OBJECTIVES:
(1) In the mailing list reply, what was the count after the writer ran 'repair' and then 'check'?
(2) Return the passage of the mailing list reply between "I ran 'repair', then" and "the mapped memory.", inclusive, word for word.

READING PASSAGE:
-=-=-=-=-
On Tue, 03 Apr 2007, Neil Brown wrote:

> If you have a swap-partition or a swap-file on the device then you
> should consider it normal.  If not, then it is much less likely but
> still possible.

I see it on two machines' ext3 root filesystems.

> > 2. Should I repair, fsck, replace a disk, something else?
> 
> 'repair' is probably a good idea.

I ran 'repair', then 'check' and the count is still 128.  However, I'm
running 2.6.17 on ubuntu edgy (from October) so I'm guessing 'repair' is
still equivalent to check as you said here.

http://www.mail-archive.com/linux-raid@xxxxxxxxxxxxxxx/msg07269.html

> 'fsck' certainly wouldn't hurt and might show something, though I
> suspect it will find the filesystem to be structurally sound.

You're probably right.

> Suppose I memory-map a file and often modify the mapped memory.
-=-=-=-=-
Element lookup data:
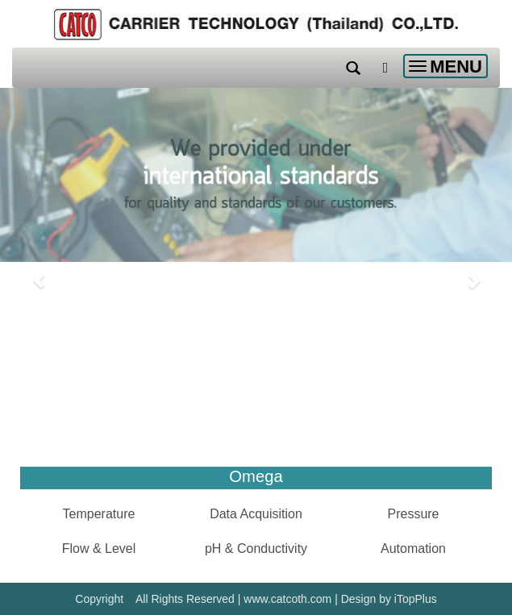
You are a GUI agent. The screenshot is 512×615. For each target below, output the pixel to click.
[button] (38, 273)
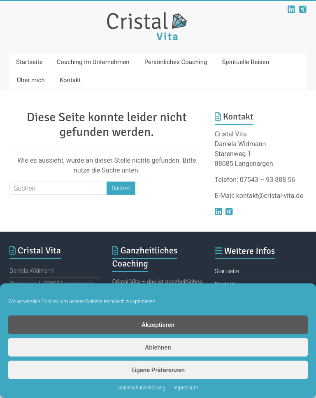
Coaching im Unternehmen (93, 62)
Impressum (186, 388)
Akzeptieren (158, 325)
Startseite (29, 62)
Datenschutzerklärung (141, 388)
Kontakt (70, 80)
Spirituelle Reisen (245, 62)
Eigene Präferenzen (158, 370)
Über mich (31, 80)
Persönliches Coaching (175, 62)
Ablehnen (158, 347)
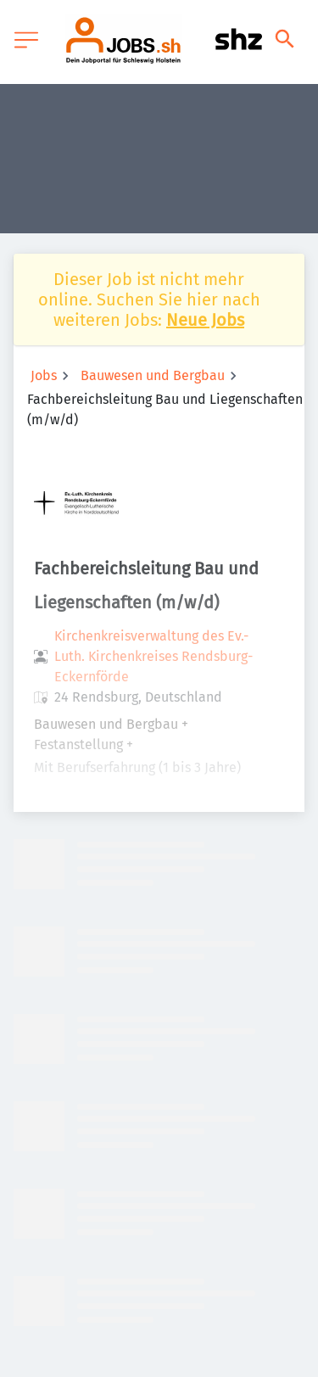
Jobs (44, 375)
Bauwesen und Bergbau (153, 375)
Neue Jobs (205, 320)
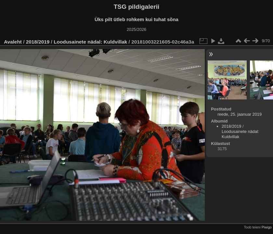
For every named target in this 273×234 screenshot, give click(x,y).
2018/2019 (38, 42)
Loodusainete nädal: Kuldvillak (90, 42)
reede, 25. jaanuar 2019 (239, 114)
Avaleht (13, 42)
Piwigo (267, 227)
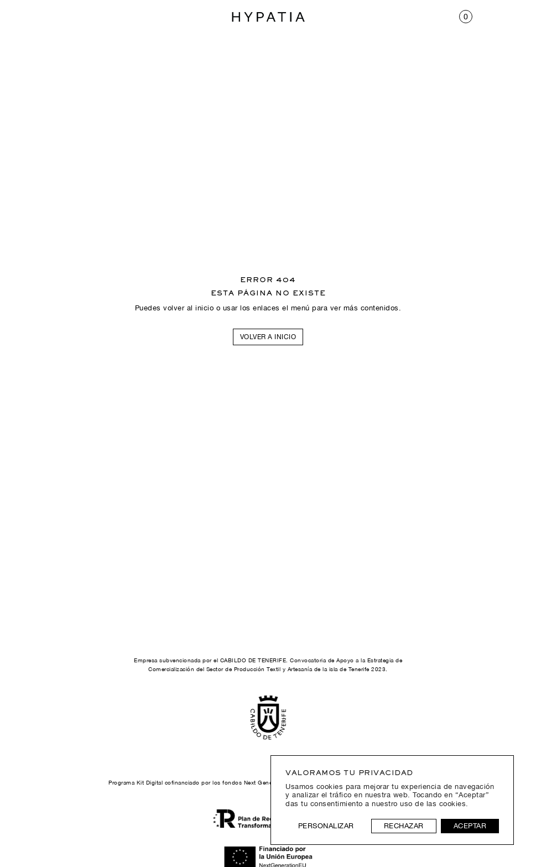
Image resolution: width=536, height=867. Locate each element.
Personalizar (326, 826)
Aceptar (470, 826)
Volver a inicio (268, 337)
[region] (392, 800)
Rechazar (404, 826)
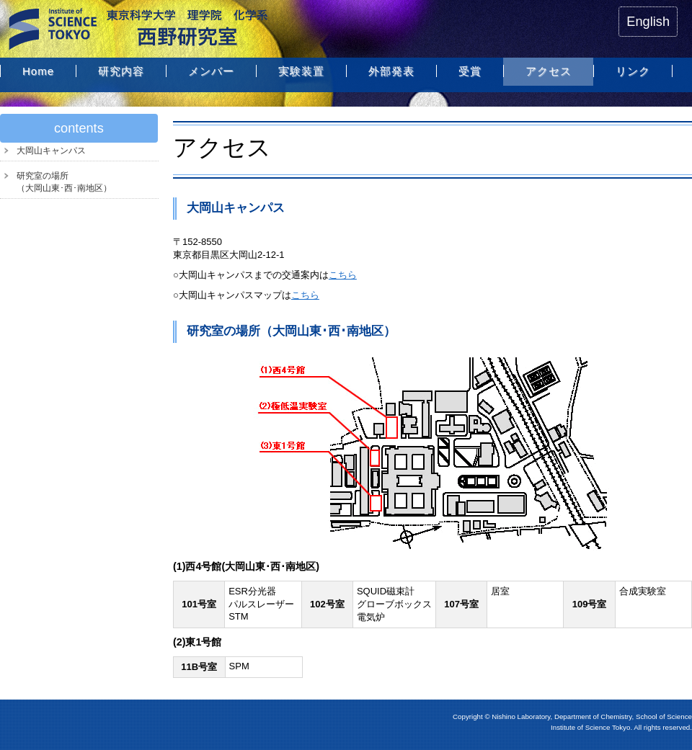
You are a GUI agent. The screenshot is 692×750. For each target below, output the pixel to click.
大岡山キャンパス (51, 151)
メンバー (211, 71)
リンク (633, 71)
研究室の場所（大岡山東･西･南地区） (64, 182)
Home (38, 71)
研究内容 (121, 71)
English (648, 21)
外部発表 (391, 71)
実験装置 (301, 71)
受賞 (470, 71)
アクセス (548, 71)
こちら (343, 274)
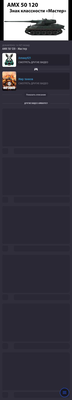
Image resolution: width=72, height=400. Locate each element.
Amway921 (24, 58)
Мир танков (25, 79)
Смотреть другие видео (33, 62)
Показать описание (36, 94)
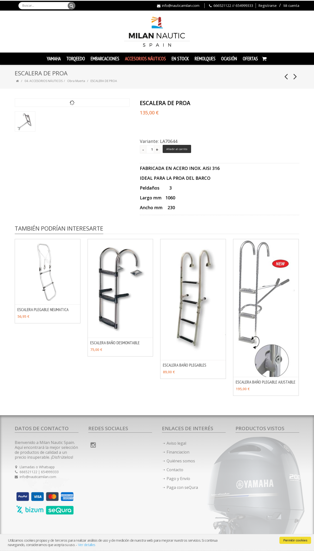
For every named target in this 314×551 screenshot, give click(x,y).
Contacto (175, 469)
-=-=-=-=-
RESPONSES PER TASK:
(1) The count was still 128.

(2)
I ran 'repair', then 'check' and the count is still 128.  However, I'm
running 2.6.17 on ubuntu edgy (from October) so I'm guessing 'repair' is
still equivalent to check as you said here.

http://www.mail-archive.com/linux-raid@xxxxxxxxxxxxxxx/msg07269.html

> 'fsck' certainly wouldn't hurt and might show something, though I
> suspect it will find the filesystem to be structurally sound.

You're probably right.

> Suppose I memory-map a file and often modify the mapped memory.